When you say "OMG you can move a unit across the map so far", the reality is that one unit isn't going to do much. You'd need 4-5 good units to kill a defender. To move those 4-5 units a good way, you're talking at least 35 orders. And then, if it's ONLY those 4-5 units you're moving, they're dead next turn anyways when the enemy moves their 50 units onto them. :)
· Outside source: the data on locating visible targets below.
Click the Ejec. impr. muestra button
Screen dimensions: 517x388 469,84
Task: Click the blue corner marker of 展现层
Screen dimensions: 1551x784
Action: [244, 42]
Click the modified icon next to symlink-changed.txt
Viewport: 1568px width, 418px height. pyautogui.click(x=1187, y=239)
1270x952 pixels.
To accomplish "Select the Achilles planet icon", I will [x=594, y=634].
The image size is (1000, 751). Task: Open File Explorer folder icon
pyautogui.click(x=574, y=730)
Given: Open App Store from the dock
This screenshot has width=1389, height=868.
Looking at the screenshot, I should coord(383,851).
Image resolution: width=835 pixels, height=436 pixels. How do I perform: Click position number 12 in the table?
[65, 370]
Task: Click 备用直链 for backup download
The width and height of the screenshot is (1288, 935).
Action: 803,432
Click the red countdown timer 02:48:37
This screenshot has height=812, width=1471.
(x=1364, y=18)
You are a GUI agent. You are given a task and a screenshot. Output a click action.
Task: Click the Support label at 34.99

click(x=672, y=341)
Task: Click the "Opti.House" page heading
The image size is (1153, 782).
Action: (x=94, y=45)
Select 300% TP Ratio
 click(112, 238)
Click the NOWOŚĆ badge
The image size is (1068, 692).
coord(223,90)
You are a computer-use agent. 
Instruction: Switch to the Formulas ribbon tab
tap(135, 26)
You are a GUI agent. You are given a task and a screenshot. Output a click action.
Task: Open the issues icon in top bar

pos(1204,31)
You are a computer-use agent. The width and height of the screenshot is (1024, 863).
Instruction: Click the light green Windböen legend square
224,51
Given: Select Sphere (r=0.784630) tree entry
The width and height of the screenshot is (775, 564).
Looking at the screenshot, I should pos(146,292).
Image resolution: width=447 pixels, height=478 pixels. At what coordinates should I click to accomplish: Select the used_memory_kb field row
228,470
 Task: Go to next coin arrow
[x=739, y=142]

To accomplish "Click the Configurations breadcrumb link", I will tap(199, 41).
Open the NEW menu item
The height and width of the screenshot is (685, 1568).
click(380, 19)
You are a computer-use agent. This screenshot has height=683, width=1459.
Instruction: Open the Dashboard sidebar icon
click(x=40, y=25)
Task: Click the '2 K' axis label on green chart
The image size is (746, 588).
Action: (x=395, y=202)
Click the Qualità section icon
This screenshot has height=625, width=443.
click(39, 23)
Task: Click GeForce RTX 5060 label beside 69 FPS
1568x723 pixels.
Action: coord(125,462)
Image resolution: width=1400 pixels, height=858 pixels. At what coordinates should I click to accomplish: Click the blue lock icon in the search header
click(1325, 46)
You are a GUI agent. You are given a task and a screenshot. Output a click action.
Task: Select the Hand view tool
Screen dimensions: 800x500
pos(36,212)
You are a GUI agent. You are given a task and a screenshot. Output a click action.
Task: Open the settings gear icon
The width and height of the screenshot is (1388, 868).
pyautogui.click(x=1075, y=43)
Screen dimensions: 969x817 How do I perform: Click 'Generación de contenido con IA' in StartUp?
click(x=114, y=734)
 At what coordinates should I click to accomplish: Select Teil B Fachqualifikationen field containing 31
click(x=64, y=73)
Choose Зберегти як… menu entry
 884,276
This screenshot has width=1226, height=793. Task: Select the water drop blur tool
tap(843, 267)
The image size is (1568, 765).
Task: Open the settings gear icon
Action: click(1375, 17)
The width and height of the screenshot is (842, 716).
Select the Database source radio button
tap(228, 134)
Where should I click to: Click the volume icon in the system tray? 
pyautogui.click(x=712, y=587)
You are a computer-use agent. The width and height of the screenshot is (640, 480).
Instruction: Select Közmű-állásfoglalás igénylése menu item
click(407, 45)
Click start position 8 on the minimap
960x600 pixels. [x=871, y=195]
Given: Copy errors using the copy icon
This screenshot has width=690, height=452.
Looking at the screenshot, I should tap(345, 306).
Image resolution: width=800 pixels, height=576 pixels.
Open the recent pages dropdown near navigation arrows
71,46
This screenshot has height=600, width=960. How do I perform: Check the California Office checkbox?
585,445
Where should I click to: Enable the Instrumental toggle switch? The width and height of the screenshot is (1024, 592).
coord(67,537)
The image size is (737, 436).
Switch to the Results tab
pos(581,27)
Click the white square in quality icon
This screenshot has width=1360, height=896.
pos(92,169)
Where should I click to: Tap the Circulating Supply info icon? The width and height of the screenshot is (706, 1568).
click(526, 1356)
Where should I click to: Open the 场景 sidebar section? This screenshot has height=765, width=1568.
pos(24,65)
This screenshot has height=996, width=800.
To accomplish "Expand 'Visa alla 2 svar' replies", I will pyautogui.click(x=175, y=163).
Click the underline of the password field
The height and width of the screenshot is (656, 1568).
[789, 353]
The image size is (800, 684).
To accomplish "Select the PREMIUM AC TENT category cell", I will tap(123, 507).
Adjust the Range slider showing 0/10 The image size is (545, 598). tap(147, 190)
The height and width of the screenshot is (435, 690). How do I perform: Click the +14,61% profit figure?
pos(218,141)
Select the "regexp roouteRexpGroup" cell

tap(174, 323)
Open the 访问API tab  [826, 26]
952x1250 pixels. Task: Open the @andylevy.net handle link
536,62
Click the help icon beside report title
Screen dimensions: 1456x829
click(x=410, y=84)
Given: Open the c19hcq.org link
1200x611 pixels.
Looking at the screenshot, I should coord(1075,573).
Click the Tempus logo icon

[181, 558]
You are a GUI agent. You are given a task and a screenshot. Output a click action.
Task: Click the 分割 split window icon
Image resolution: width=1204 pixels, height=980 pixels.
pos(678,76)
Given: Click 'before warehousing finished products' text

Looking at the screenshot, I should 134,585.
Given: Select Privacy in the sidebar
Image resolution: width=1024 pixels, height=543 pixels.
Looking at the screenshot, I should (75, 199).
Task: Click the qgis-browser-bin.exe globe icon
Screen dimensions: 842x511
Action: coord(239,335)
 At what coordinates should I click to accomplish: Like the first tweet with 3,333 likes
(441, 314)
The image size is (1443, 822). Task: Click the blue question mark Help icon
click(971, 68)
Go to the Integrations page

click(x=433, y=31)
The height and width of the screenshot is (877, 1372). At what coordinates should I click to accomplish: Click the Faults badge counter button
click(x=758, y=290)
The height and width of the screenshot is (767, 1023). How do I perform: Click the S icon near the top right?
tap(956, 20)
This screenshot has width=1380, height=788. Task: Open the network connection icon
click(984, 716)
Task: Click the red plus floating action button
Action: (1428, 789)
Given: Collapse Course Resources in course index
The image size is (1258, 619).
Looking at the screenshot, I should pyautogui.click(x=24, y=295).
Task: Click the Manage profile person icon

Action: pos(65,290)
So yes, the long move is situational, but you still need an en masse normal movement of units without inflicting forced march too much. Which really stops the whole "You moved an army halfway across the map" issue.
 
Oh and for god's sake........

Use bloody scouts!

Avoid the surprise from the start, and know where your enemy is.
 
For both reasons really. Setting up agent networks, but also well placed scouts can keep all approaches visible.
 
Compared to civ, units move further but do less damage in Old World.
You'd need 4-5 good units to kill a defender.
Thx all for the info. Especially the above 2 sound reassuring for promoted frontline melee units. I guess there is also ZOC, so I guess promoted weaker units can be "shielded". Sounds good. Unrelated, but I don't want to start a new thread for this: do concrete buildings, infrastructure (or whatever its called here) have a 3D representation on the map or elsewhere like in civ 6, or just a bunch of icons, like in humankind?
 
Thx all for the info. Especially the above 2 sound reassuring for promoted frontline melee units. I guess there is also ZOC, so I guess promoted weaker units can be "shielded". Sounds good. Unrelated, but I don't want to start a new thread for this: do concrete buildings, infrastructure (or whatever its called here) have a 3D representation on the map or elsewhere like in civ 6, or just a bunch of icons, like in humankind?
Most buildings are built by a worker like in civ 6 and take up a tile with a 3D model.
 
Thx all for the info. Especially the above 2 sound reassuring for promoted frontline melee units. I guess there is also ZOC, so I guess promoted weaker units can be "shielded". Sounds good. Unrelated, but I don't want to start a new thread for this: do concrete buildings, infrastructure (or whatever its called here) have a 3D representation on the map or elsewhere like in civ 6, or just a bunch of icons, like in humankind?

I think I know what you mean. Not "districts" or "tile improvements" but the infrastructure buildings made for the city centre? If that's what you mean, then Old World has "Projects", which sort of covers the same thing. Some of Old World's projects like wall, towers, moat are represent on the map with models, but some like festival are not.

Old World's projects are city wide boosts, so it's hard to represent. For instance, the festival improves discontent, but can't really show that on the map physically. An inquiry results in a boost of science production, but can't be shown on the map.
 
I think I know what you mean. Not "districts" or "tile improvements" but the infrastructure buildings made for the city centre? If that's what you mean, then Old World has "Projects", which sort of covers the same thing. Some of Old World's projects like wall, towers, moat are represent on the map with models, but some like festival are not.

Old World's projects are city wide boosts, so it's hard to represent. For instance, the festival improves discontent, but can't really show that on the map physically. An inquiry results in a boost of science production, but can't be shown on the map.

Thanks for the info! Sounds good! I mean all three. I just like to see some graphical representation of concrete things I am building (where it is reasonable), like in civ games and unlike in humankind, endless legends or EU4 where most of these are just a bunch of lazy icons.